The Keeper’s House is tucked away in a far corner of the Royal Academy’s Burlington Building, guarded by a rather burly and surly doorman standing underneath a Tracey Emin neon. If you manage to get past him you will find the restaurant down a narrow flight of stairs in the basement.
The restaurant is opposite the small bar, which – if you poke your head in – feels a little dated with its red padded benches and plum-chocolate coloured walls. The dining room itself is much like an exhibition room in the Academy with great chunks of decorative architectural stonework hanging from the dark green walls.

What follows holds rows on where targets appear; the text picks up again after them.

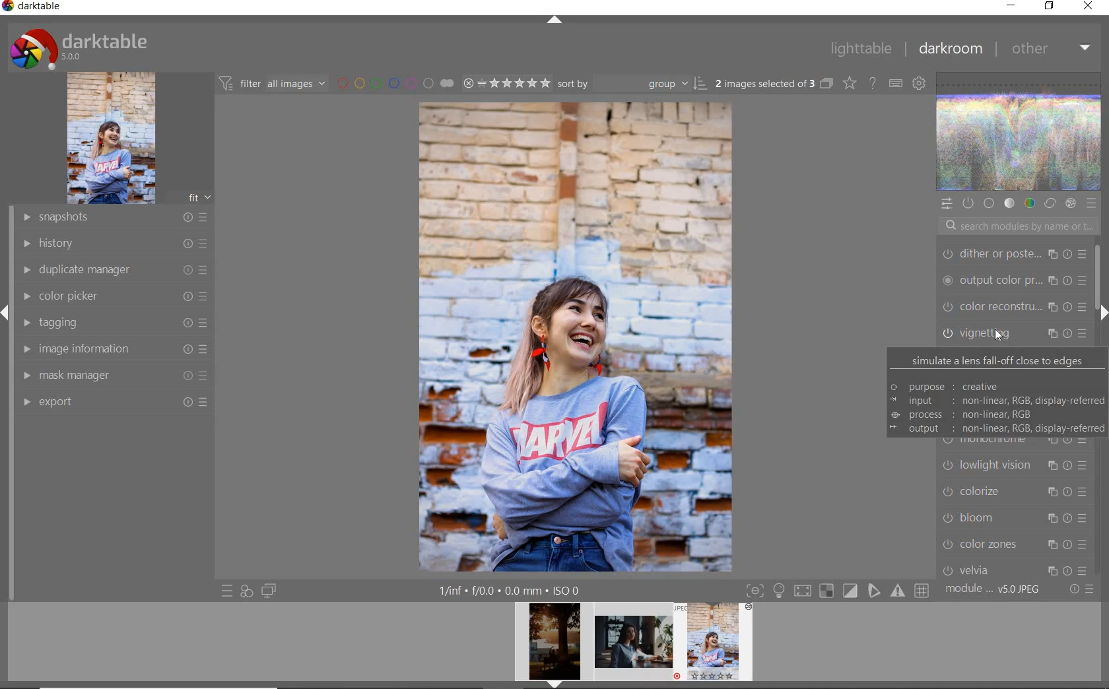 This screenshot has width=1109, height=689. I want to click on simulate a lens fall-off close to edges, so click(995, 391).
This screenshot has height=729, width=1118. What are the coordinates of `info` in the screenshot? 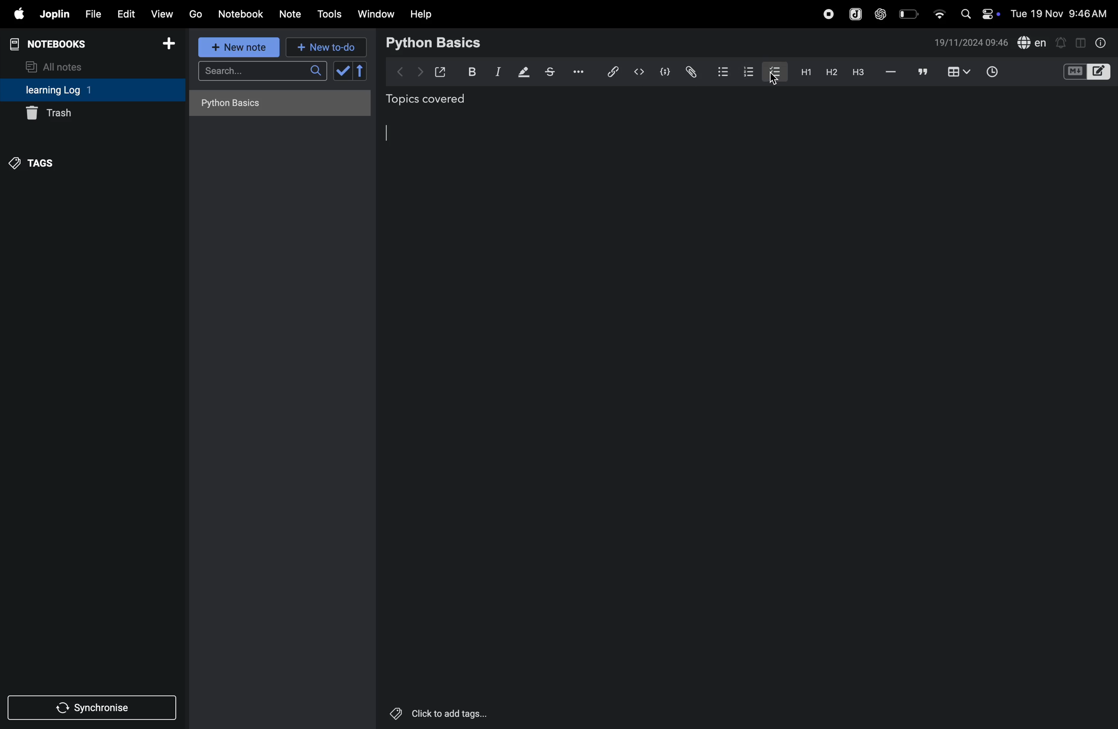 It's located at (1100, 42).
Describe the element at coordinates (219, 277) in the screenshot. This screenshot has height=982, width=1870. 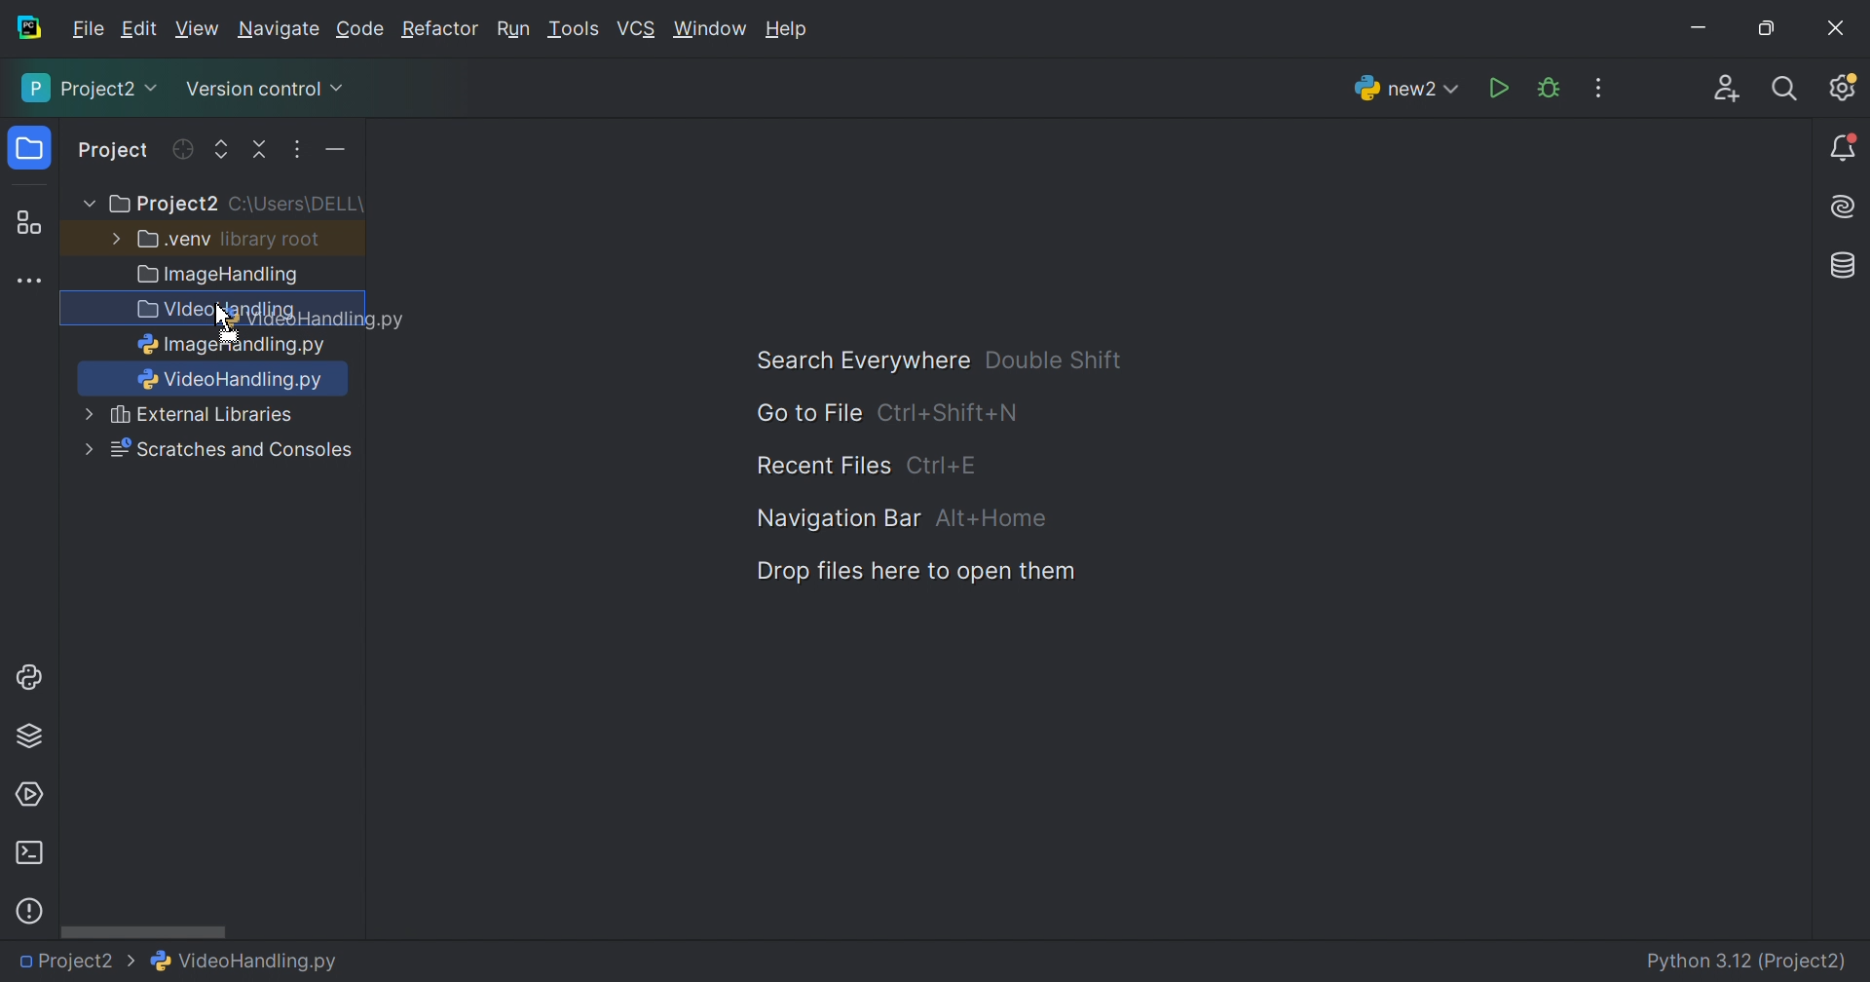
I see `Image Handling` at that location.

There is no background music, which is not always a bad thing but in this instance I feel a little song or two would have helped lift the atmosphere and make everything a little less stern (and also less awkward – as was I could hear everything the lady in the far corner was saying and apparently it is about her and not her husband’s art, incase you were wondering).
Read more restaurant reviews from Spear’s Food Friday
Despite the rather somber tone, it is fabulous for people watching as the place fills with interesting characters over the course of the evening. The tables are taken by a slightly older generation of diner. This isn’t a trendy, no reservations sort of place, rather a grown-up dining room with starched table clothes and white napkins. Also worth a mention are the fake tea lights for sheer entertainment value, I can’t help but feel a real flickering flame might have been more atmospheric, though perhaps there is some sort of health and safety ruling against naked flames underground.
King of artful dining
The restaurant is overseen by the king of art gallery restaurants, Oliver Peyton, and is run as professionally as you would expect from him. The staff are lovely, accommodating and only too happy to help out with wine selections – allowing us to try before we buy. The food is modern British and sounds great on the menu but on the plate possibly tries a little bit too hard and could benefit from some simplification and, most importantly, better execution.
To start I had the sweetbreads with parsnip – a simple presentation of well cooked, creamy sweetbreads on a much-loathed stripe of parsnip puree. There was also a little scattering of simply blanched spring greens. Sadly, the greens came complete with cooking water, which sat in a small pool around my sweetbreads. The greens weren’t cooked badly but someone in the kitchen needed to have drained them properly prior to the plating up stage. This is a rather basic error and ended up being the thing I remembered most vividly about the dish – I doubt this is what they were after.
The parsnip, which was actually rather lovely, was also sadly a tad token considering it had been mentioned on the menu. There should have been more of it. My dining companion faired better with the squid cassoulet, which was tender, vividly coloured and beautifully smoked with paprika.
Mains were generously portioned and good but again just needed a little finessing. The milk soaked pork shoulder was wonderfully tender but the sauce just a little over reduced. It would have also benefitted from a nice spoonful of creamy mash too. The heritage carrots, though, which came in a malt glaze were great – all dark purple and burnt orange in colour and full of flavour.
Everything we ate was very nearly there but just fell a little short, much like the renovation itself, which felt somewhat dated and staged, though perhaps the upstairs rooms are more successful. The menu Ivan Simeoli has put together reads very well and shows great promise – with a little more care and precision, it could prove to be a great addition to Peyton’s collection.